■ Required task
Give the lines of the entries below as a JSON list of strings, one string per line and no blank lines, starting at the line containing "Where should I click to: Click the search" and running through the end of the entries. Leave the pictures out.

####################

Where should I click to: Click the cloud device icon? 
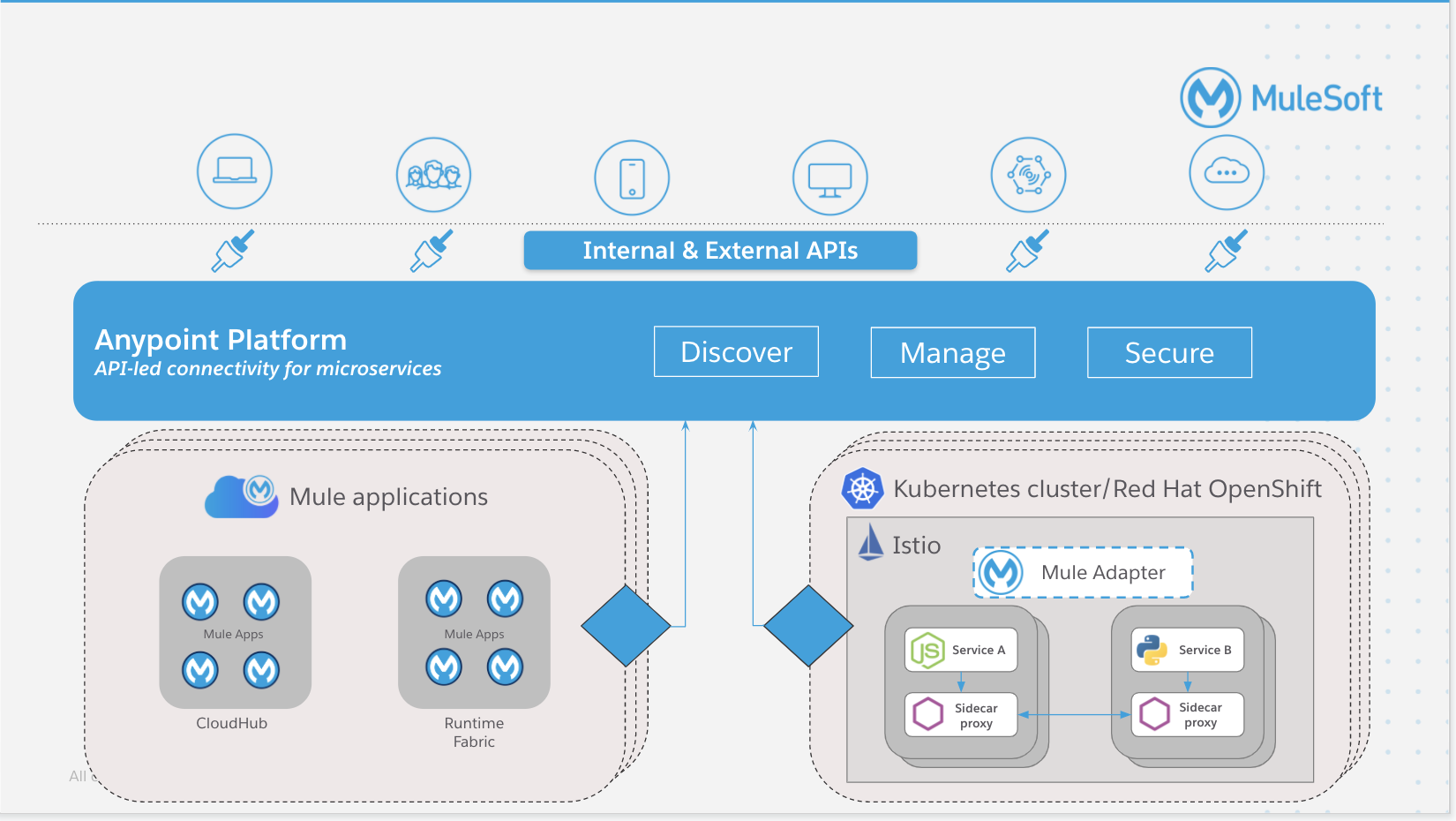pos(1227,172)
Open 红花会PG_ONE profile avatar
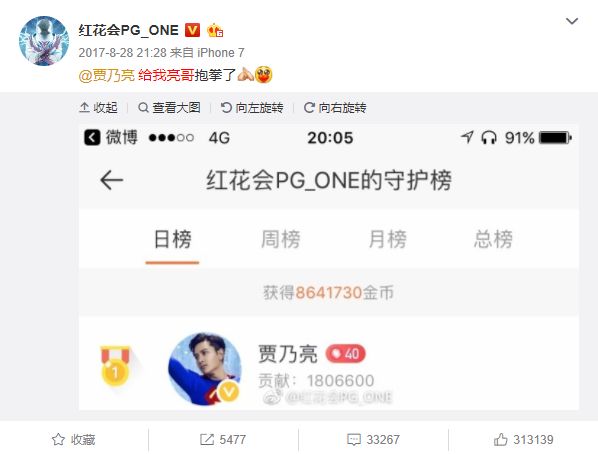The height and width of the screenshot is (454, 598). [44, 41]
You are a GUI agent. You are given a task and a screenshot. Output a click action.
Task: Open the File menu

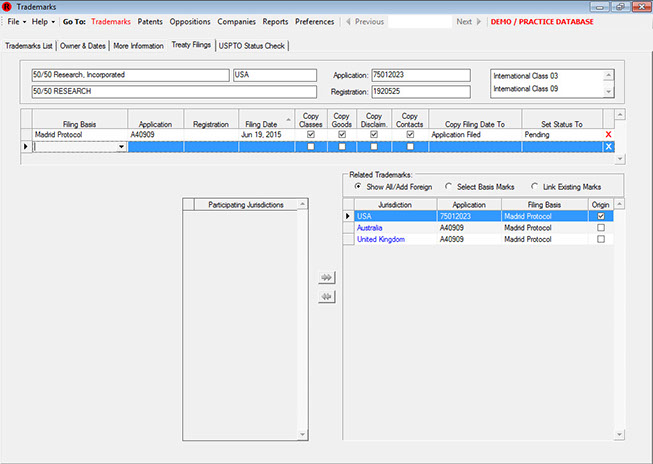click(15, 21)
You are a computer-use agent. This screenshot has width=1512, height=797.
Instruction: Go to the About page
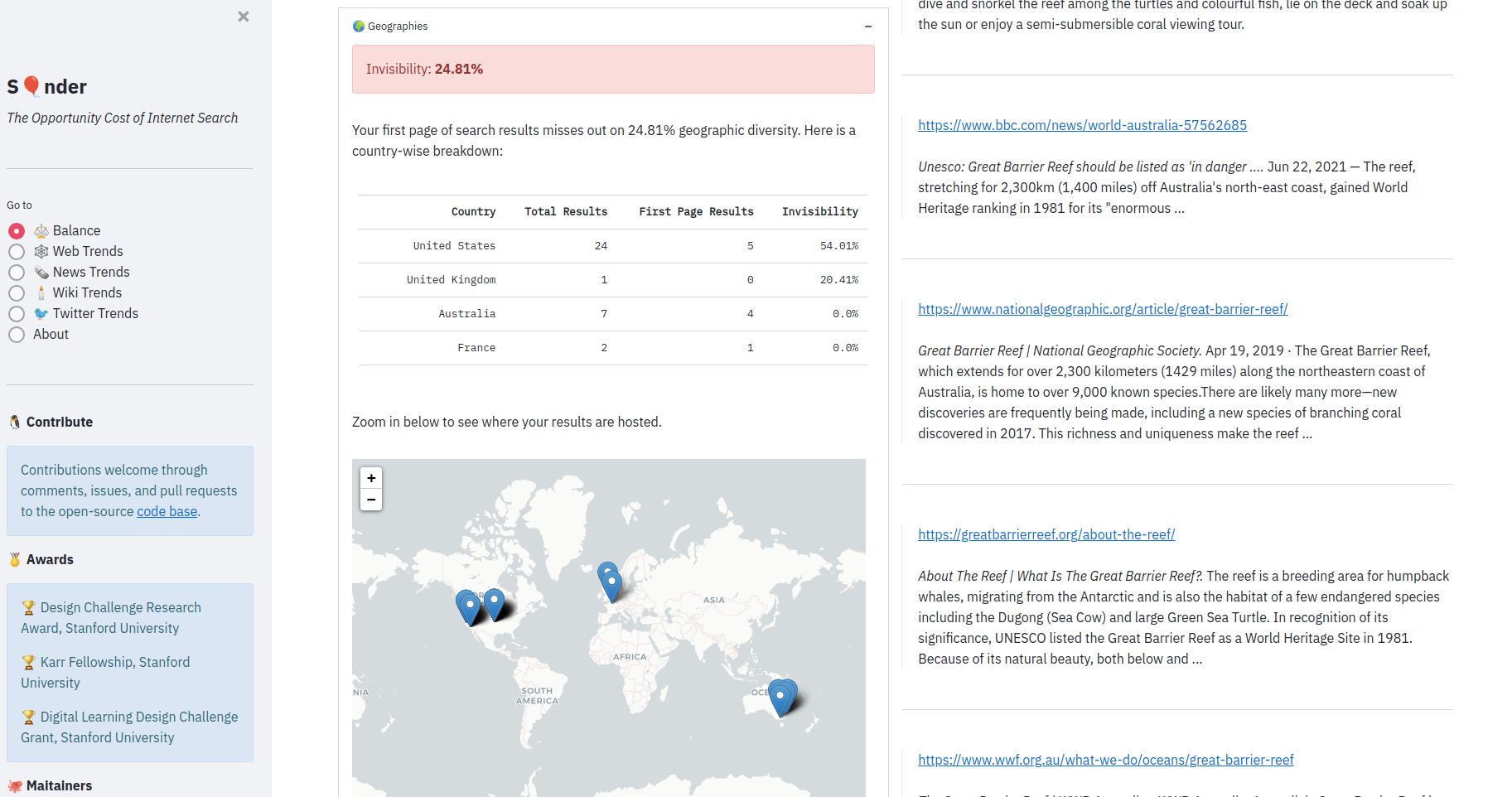click(17, 335)
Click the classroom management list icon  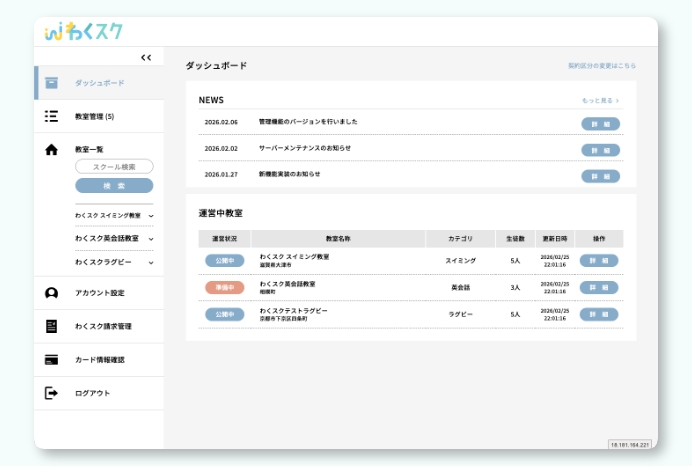pyautogui.click(x=52, y=116)
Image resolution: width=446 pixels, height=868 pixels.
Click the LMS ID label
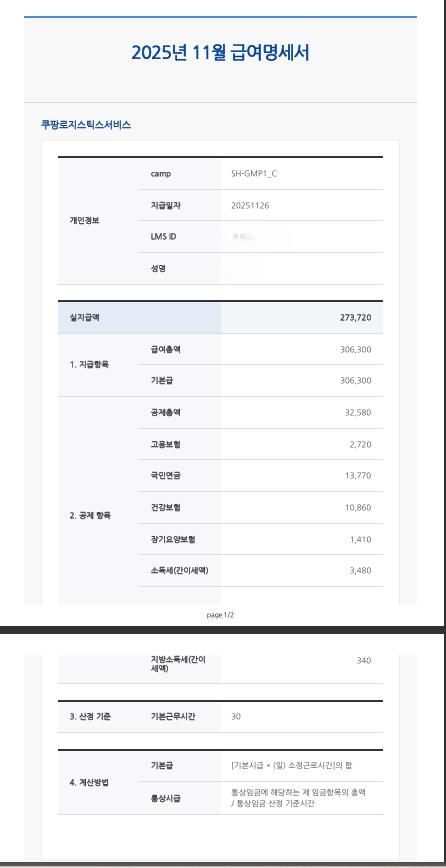click(x=163, y=237)
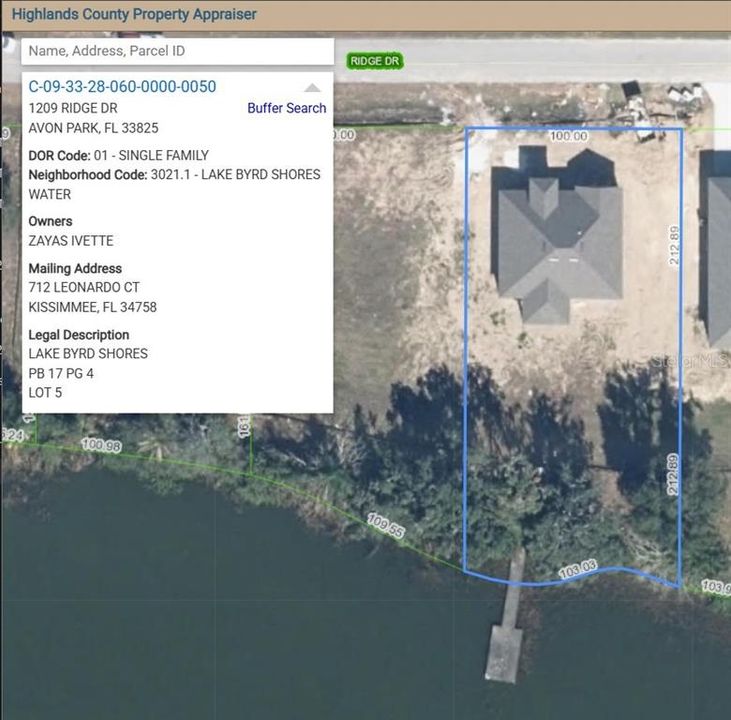Click the lower 212.89 side dimension label
This screenshot has width=731, height=720.
click(674, 472)
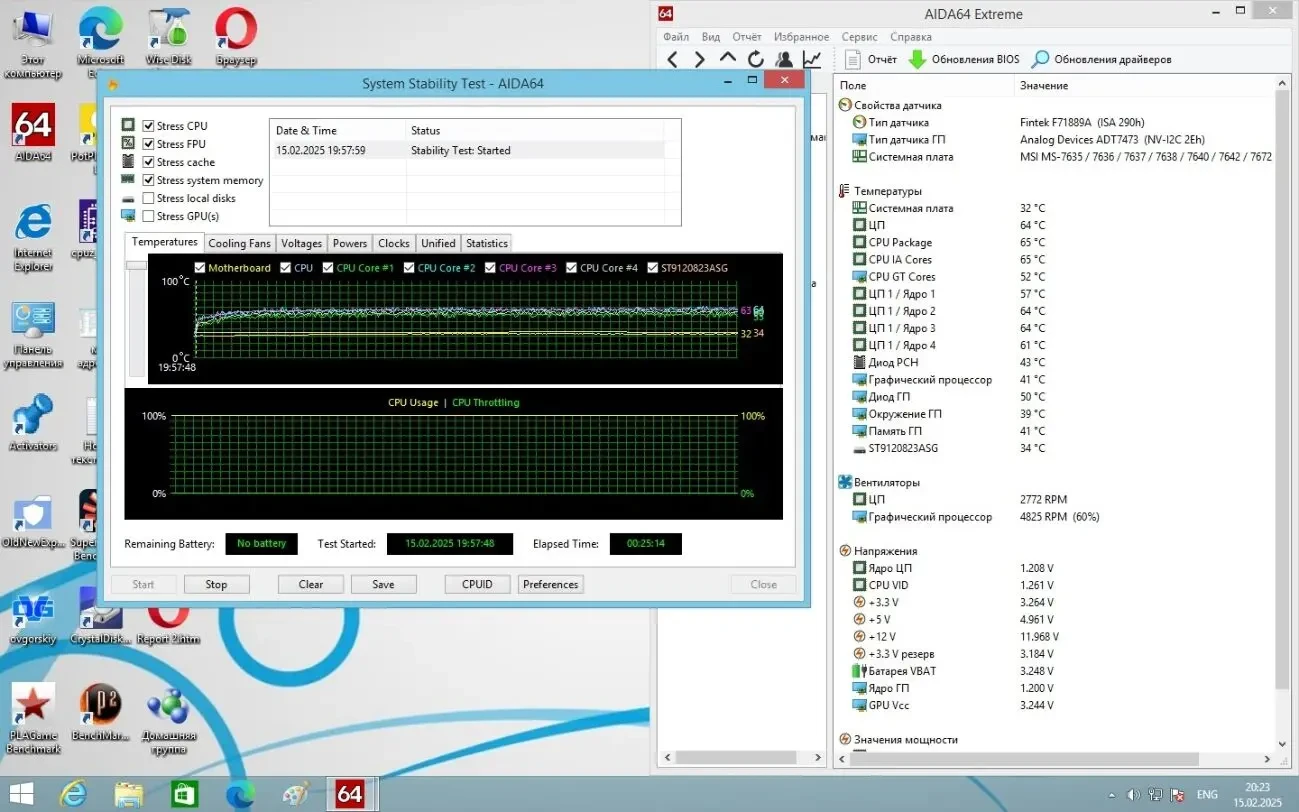Click the graph chart icon in AIDA64 toolbar

[812, 59]
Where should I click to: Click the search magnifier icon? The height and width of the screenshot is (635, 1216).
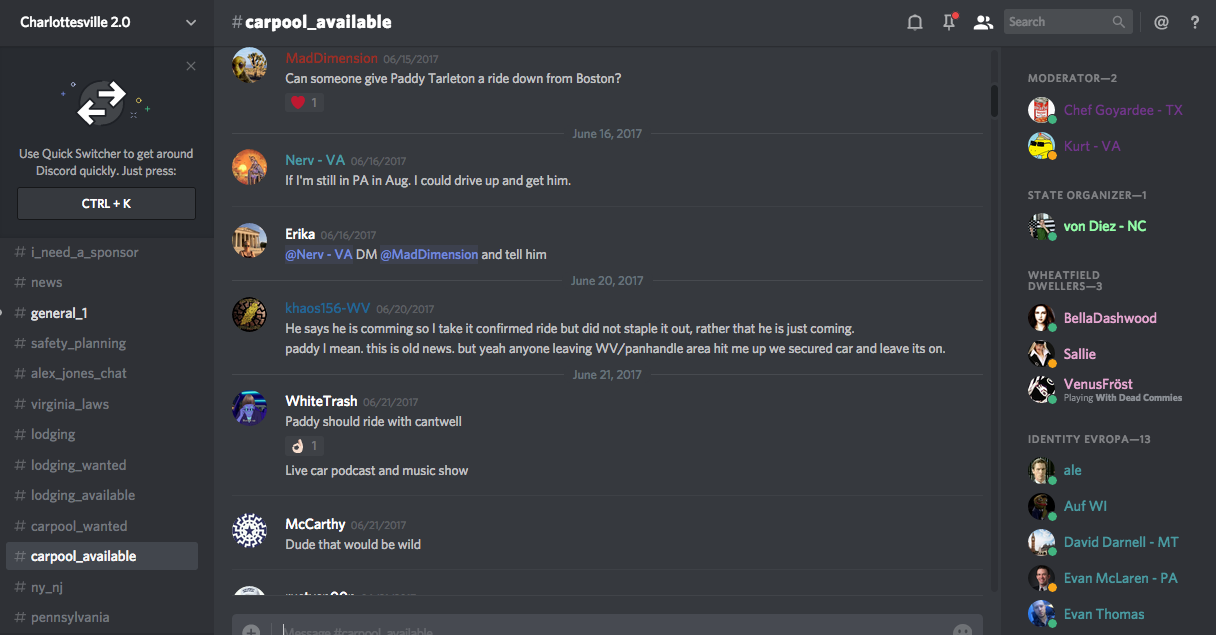(x=1119, y=22)
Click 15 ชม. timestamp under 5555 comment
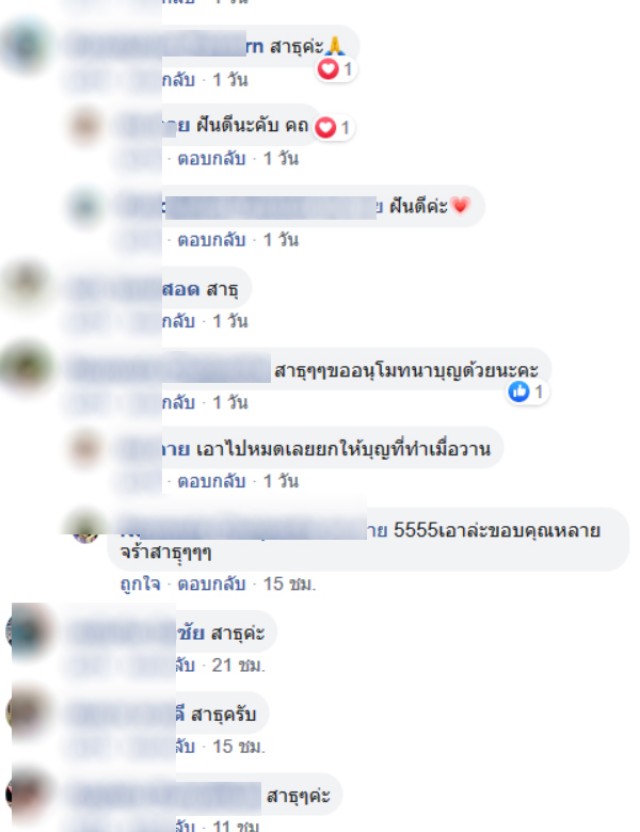The image size is (640, 832). (289, 584)
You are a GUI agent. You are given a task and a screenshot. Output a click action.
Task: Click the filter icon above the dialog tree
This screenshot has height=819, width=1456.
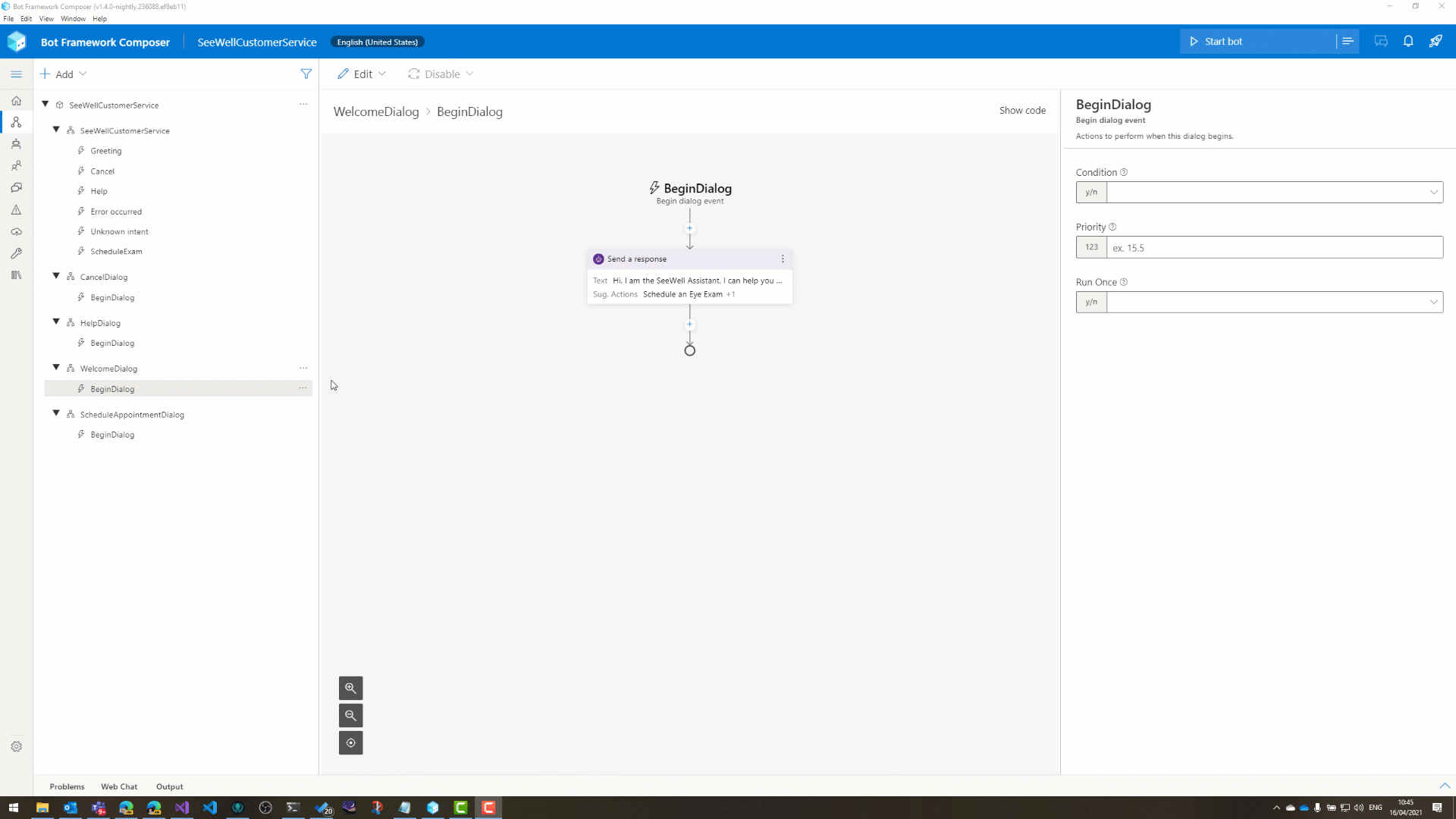point(306,74)
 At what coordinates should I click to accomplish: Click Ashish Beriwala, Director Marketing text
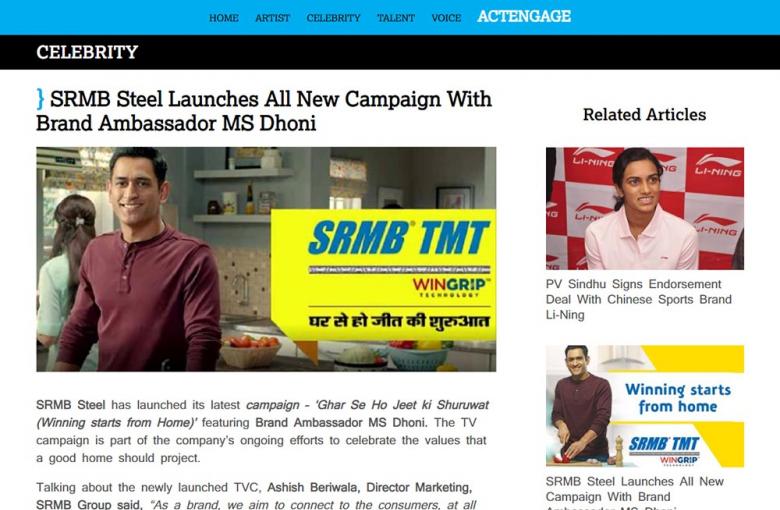click(x=370, y=487)
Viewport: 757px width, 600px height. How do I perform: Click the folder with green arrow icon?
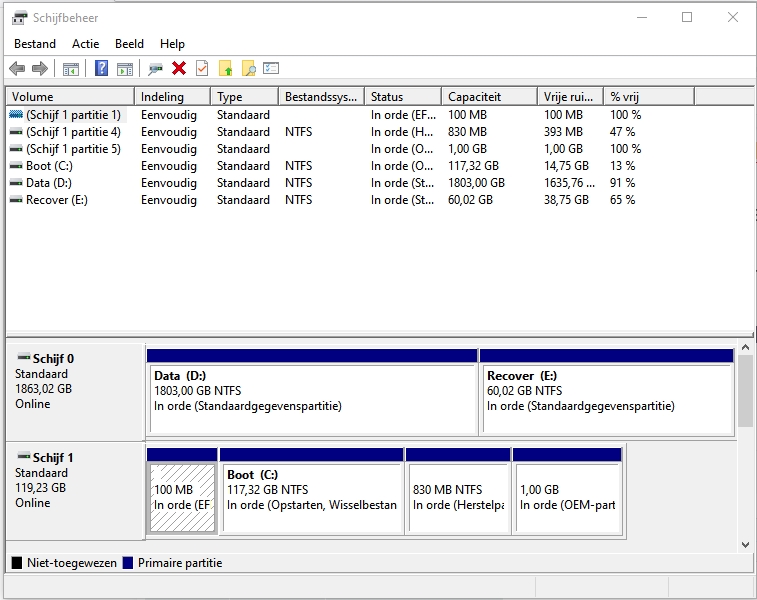226,68
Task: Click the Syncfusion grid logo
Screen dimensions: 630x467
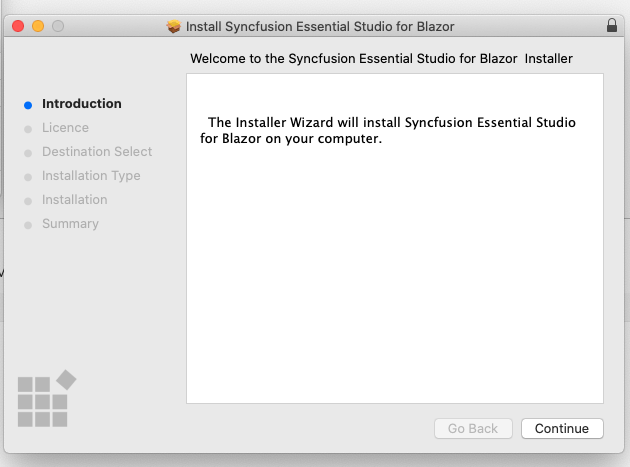Action: 46,398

####################

■ Solution for this exercise
[
  "Where should I click to: Click the search magnifier icon? The height and width of the screenshot is (635, 1216).",
  "(x=1119, y=22)",
  "Click 15 ชม. timestamp under 5555 comment",
  "The image size is (640, 832). (289, 584)",
  "You are a GUI agent. You are given a task and a screenshot. Output a click action.",
  "Task: Click the filter icon above the dialog tree",
  "This screenshot has height=819, width=1456.",
  "point(306,74)",
  " At what coordinates should I click to accomplish: Click Ashish Beriwala, Director Marketing text",
  "click(x=370, y=487)",
  "Viewport: 757px width, 600px height. How do I perform: Click the folder with green arrow icon?",
  "226,68",
  "Task: Click the Syncfusion grid logo",
  "Screen dimensions: 630x467",
  "Action: 46,398"
]